Please give the stretch of items from the line that contains "503x379 pixels. At" through the end of the items again, switching "Screen dimensions" to "Screen size" and keeping everything else unchanged. Leave the pictures out of the answer.
»»
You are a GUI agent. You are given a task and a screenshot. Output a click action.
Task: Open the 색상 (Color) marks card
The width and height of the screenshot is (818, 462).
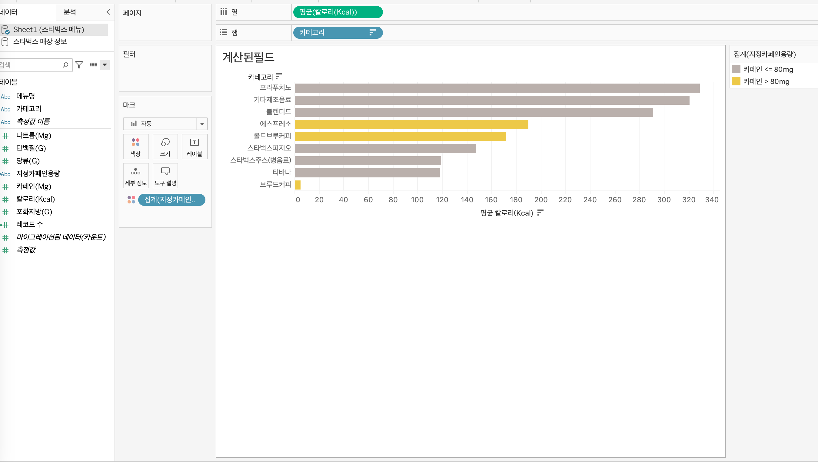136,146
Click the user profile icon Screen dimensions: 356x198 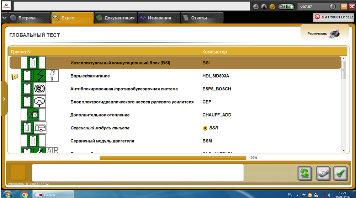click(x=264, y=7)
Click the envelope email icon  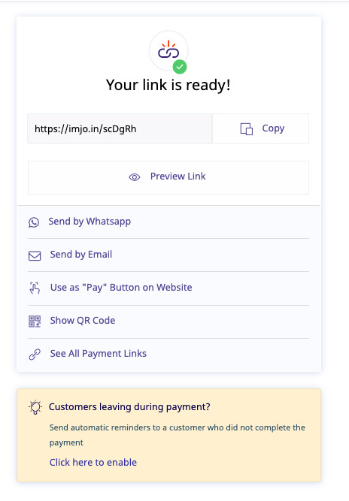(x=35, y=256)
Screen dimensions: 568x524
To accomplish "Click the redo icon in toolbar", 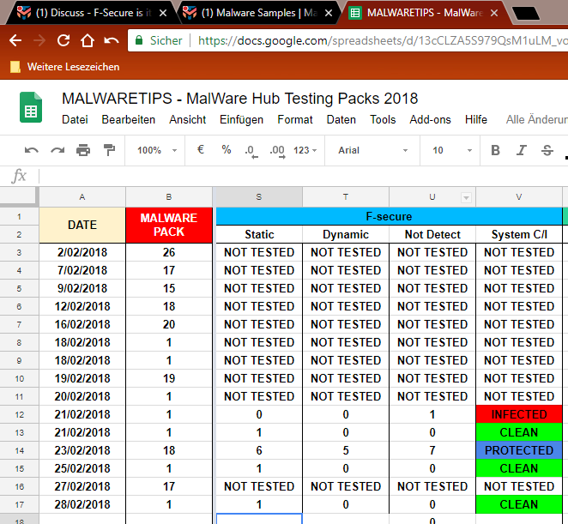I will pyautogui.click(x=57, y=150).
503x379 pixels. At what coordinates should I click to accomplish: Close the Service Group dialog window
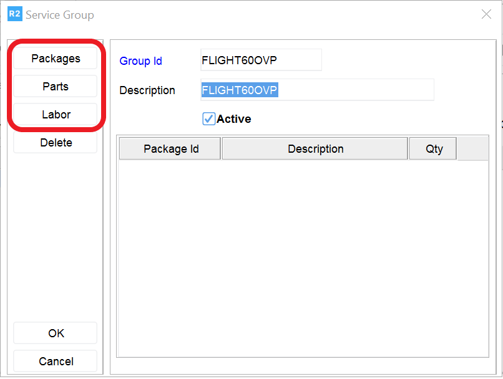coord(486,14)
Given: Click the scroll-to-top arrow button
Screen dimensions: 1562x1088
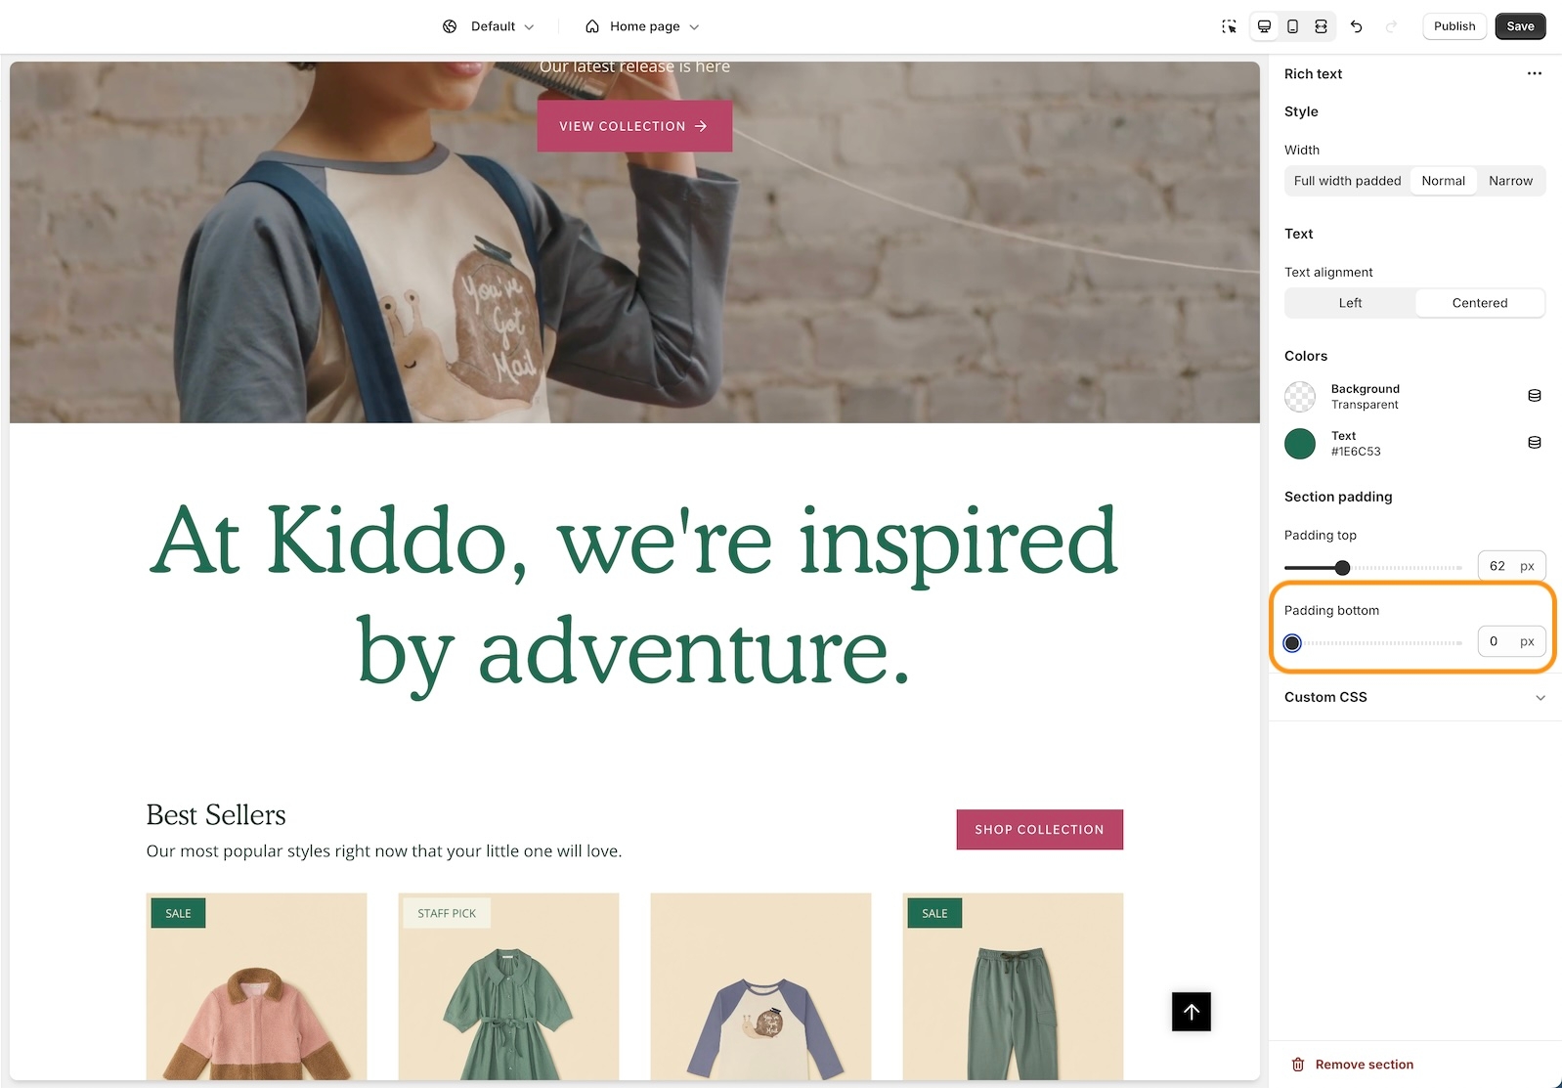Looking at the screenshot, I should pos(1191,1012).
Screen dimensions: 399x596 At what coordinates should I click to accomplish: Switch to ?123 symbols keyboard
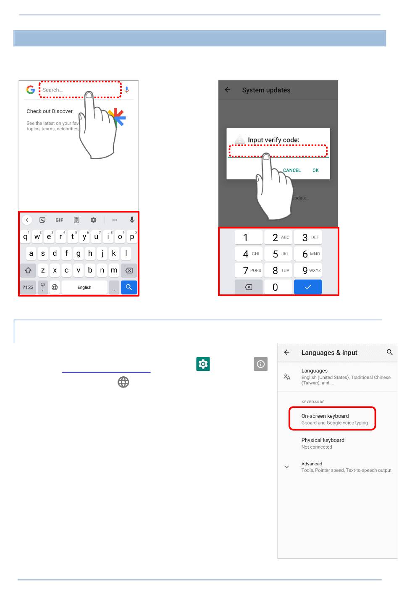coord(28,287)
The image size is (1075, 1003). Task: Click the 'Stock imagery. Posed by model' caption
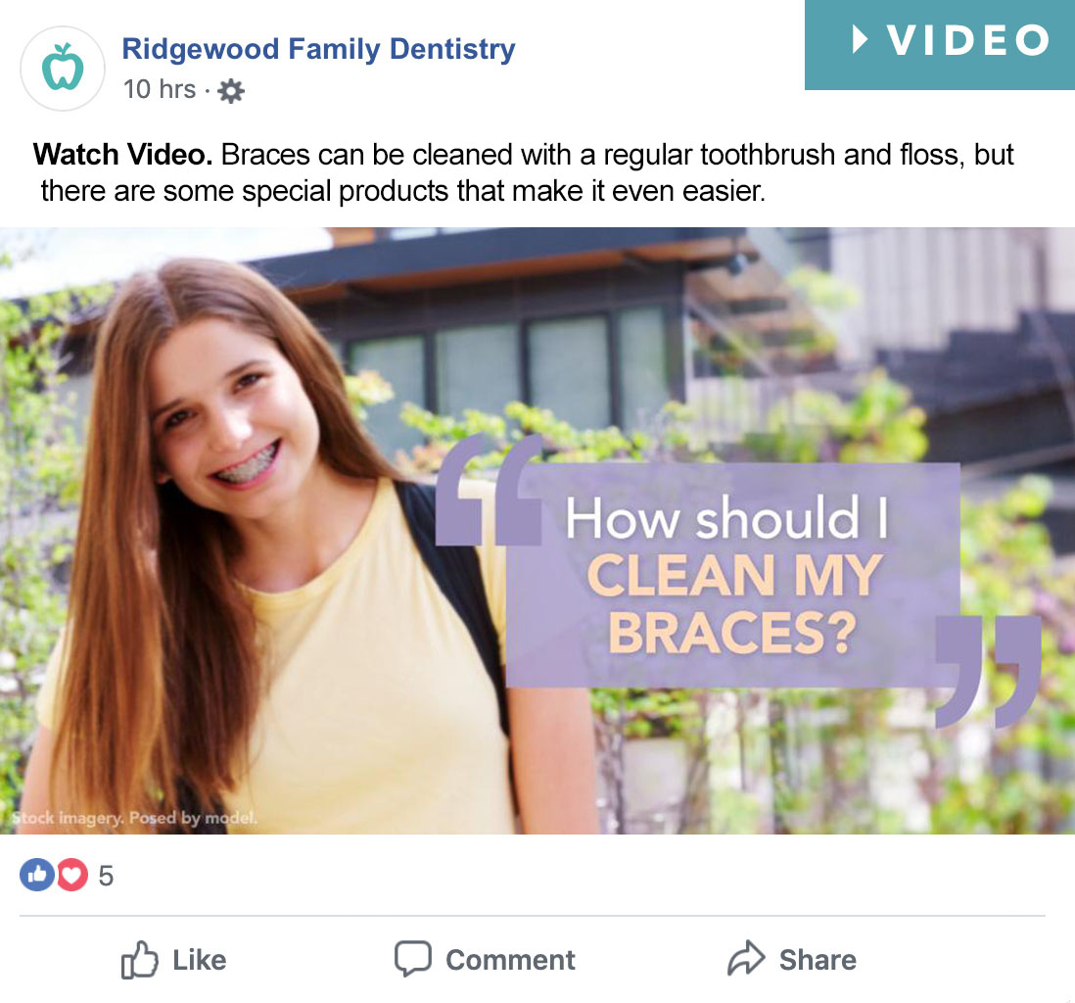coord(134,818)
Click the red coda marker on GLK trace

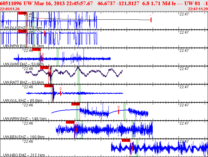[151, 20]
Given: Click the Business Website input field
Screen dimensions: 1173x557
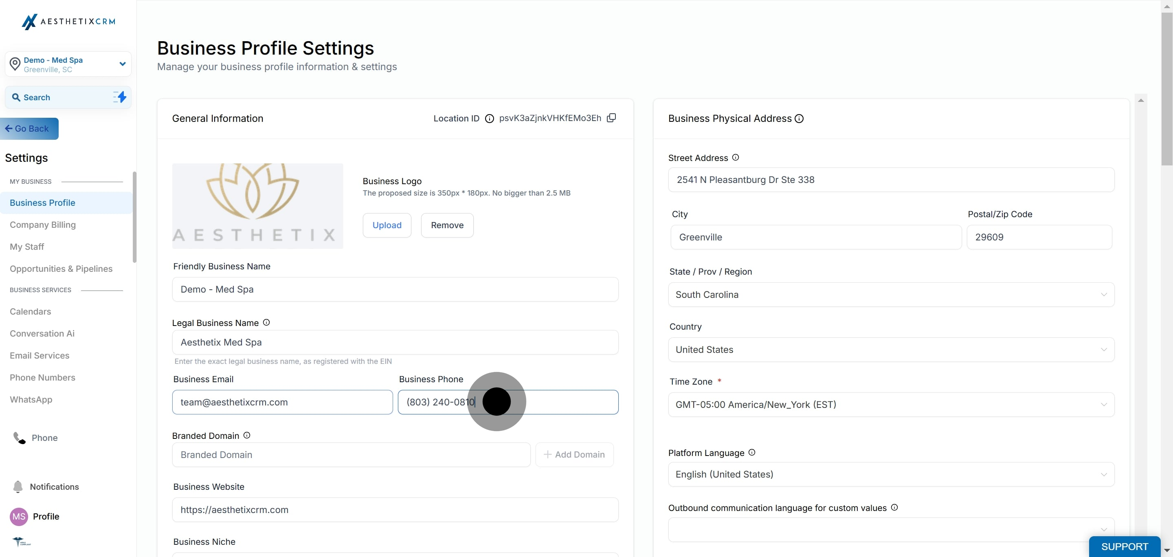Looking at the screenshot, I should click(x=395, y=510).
««
▶ ANSWER TO THE TASK:
503x379 pixels. At what coordinates should I click to accomplish: Close the Service Group dialog window
coord(486,14)
Given: Click the scroll-to-top arrow button
Screen size: 1562x1088
Looking at the screenshot, I should pos(1191,1012).
Screen size: 399x596 At what coordinates should I click to accomplish: Switch to ?123 symbols keyboard
coord(28,287)
The image size is (1075, 1003). Task: Click the 'Stock imagery. Posed by model' caption
coord(134,818)
Click the red coda marker on GLK trace

[151, 20]
Given: Click the Business Website input field
Screen size: 1173x557
Looking at the screenshot, I should click(x=395, y=510).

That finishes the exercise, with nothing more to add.